*Excerpt*.
○ ○ ○ ○ ○ ○ ○
Note: many of the articles linked to this article contain profanity, slurs, and triggers.
In 1915, my grandfather was driven from his homeland and sentenced to die at the age of six. His crime was being born an Armenian in Turkey.
American Ambassador Henry Morganthau, Sr. asked Talaat Pasha, lead architect of the Armenian Genocide, the following: “Suppose a few Armenians did betray you… Is that a resson for destroying a whole race? Is that an excuse for making innocent women and children suffer?”
Talaat Pasha replied “Those things are inevitable.”
To him, my grandfather was non-human. He was just a soulless being to throw aside as Talaat Pasha sought destructive power.
Genocide is one of the greatest ways that the Powers-That-Be dehumanize children of God. However, the process doesn’t begin with the orders to massacre an entire ethnic group. Dehumanization occurs every day in front of our eyes – and sometimes through the words we say or the systems we support. It starts with the small comments, the ways people turn their heads when their neighbors are being treated unfairly, the ways that some are arrested for non-issues while others who are privileged continue to live their lives in peace.
○ ○ ○ ○ ○ ○ ○
*Data excerpts*.

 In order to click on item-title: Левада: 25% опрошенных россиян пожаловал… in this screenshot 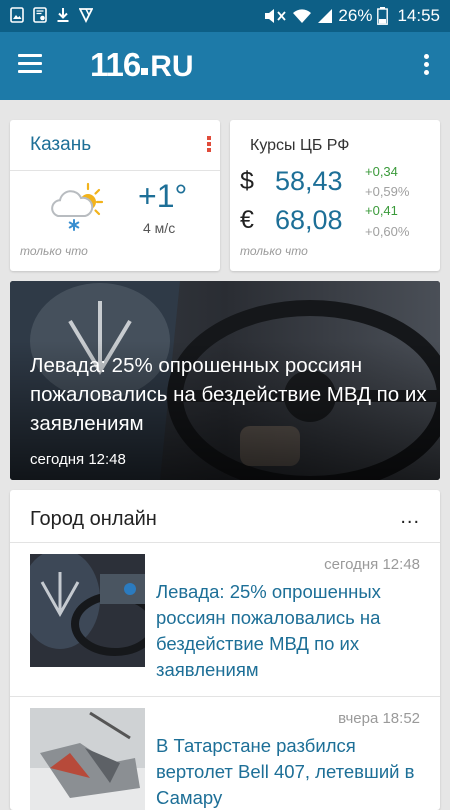, I will do `click(291, 631)`.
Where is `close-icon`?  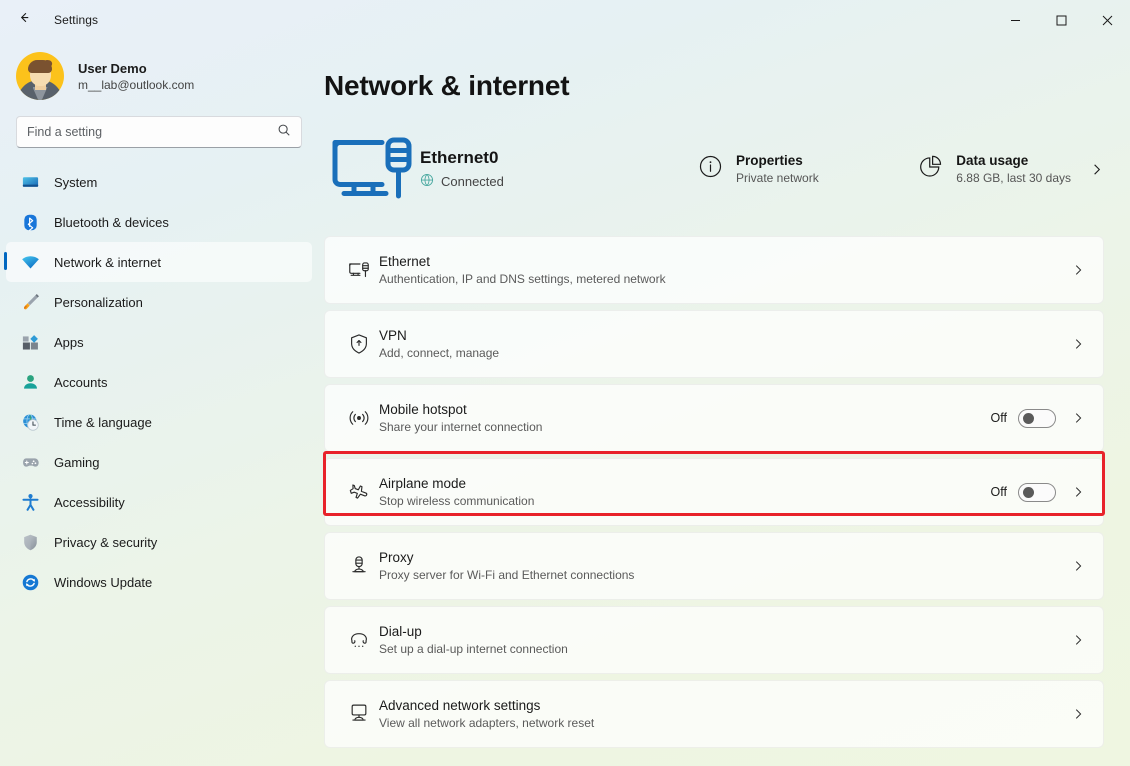 close-icon is located at coordinates (1107, 20).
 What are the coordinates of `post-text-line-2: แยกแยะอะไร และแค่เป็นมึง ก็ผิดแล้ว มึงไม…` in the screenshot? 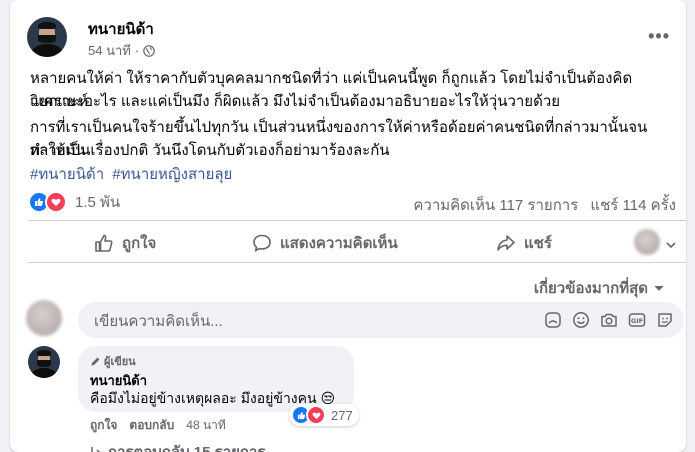 It's located at (296, 102).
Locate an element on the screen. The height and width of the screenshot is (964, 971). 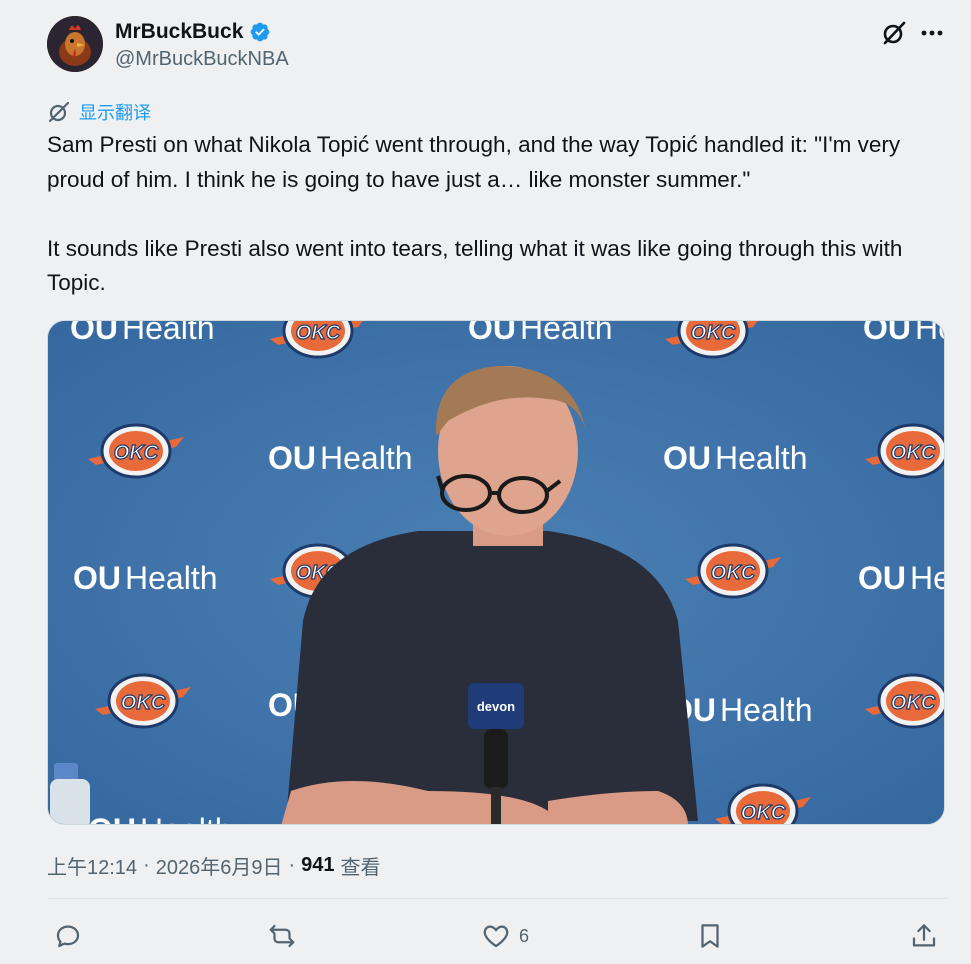
rooster-avatar-image is located at coordinates (75, 44).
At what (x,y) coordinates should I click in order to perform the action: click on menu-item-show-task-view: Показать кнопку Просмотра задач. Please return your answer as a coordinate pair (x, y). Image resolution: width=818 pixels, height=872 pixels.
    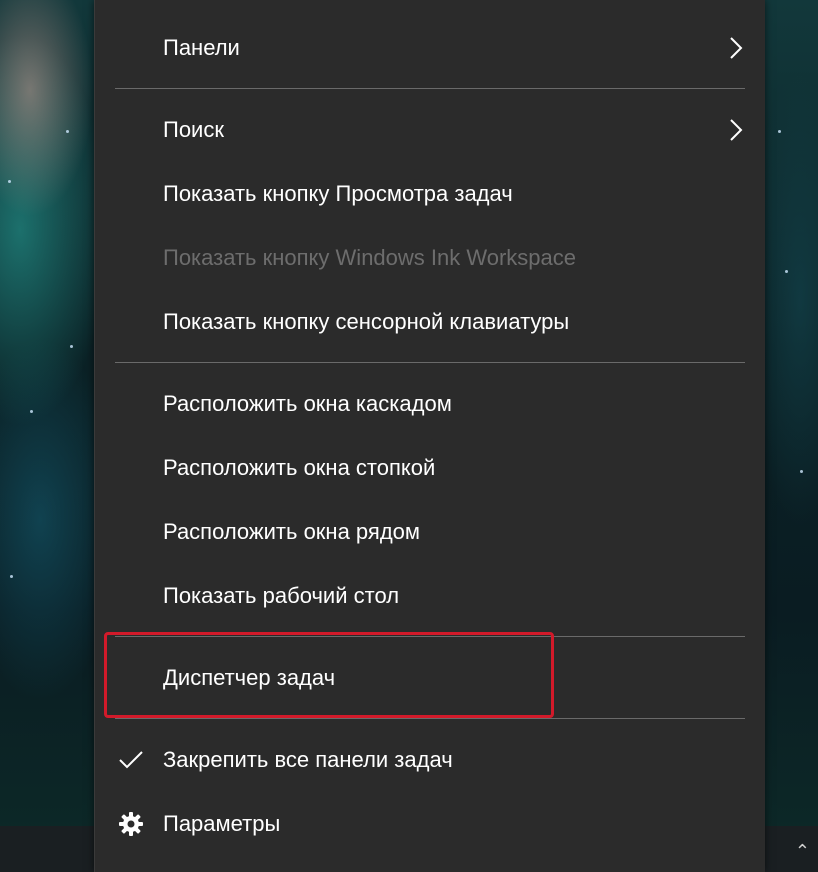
○ ○ ○ ○ ○ ○ ○
Reproduce the passage above on the Armenian Genocide and dehumanization in full, word for word, from its opening note through its final sentence.

Note: many of the articles linked to this article contain profanity, slurs, and triggers.
In 1915, my grandfather was driven from his homeland and sentenced to die at the age of six. His crime was being born an Armenian in Turkey.
American Ambassador Henry Morganthau, Sr. asked Talaat Pasha, lead architect of the Armenian Genocide, the following: “Suppose a few Armenians did betray you… Is that a resson for destroying a whole race? Is that an excuse for making innocent women and children suffer?”
Talaat Pasha replied “Those things are inevitable.”
To him, my grandfather was non-human. He was just a soulless being to throw aside as Talaat Pasha sought destructive power.
Genocide is one of the greatest ways that the Powers-That-Be dehumanize children of God. However, the process doesn’t begin with the orders to massacre an entire ethnic group. Dehumanization occurs every day in front of our eyes – and sometimes through the words we say or the systems we support. It starts with the small comments, the ways people turn their heads when their neighbors are being treated unfairly, the ways that some are arrested for non-issues while others who are privileged continue to live their lives in peace.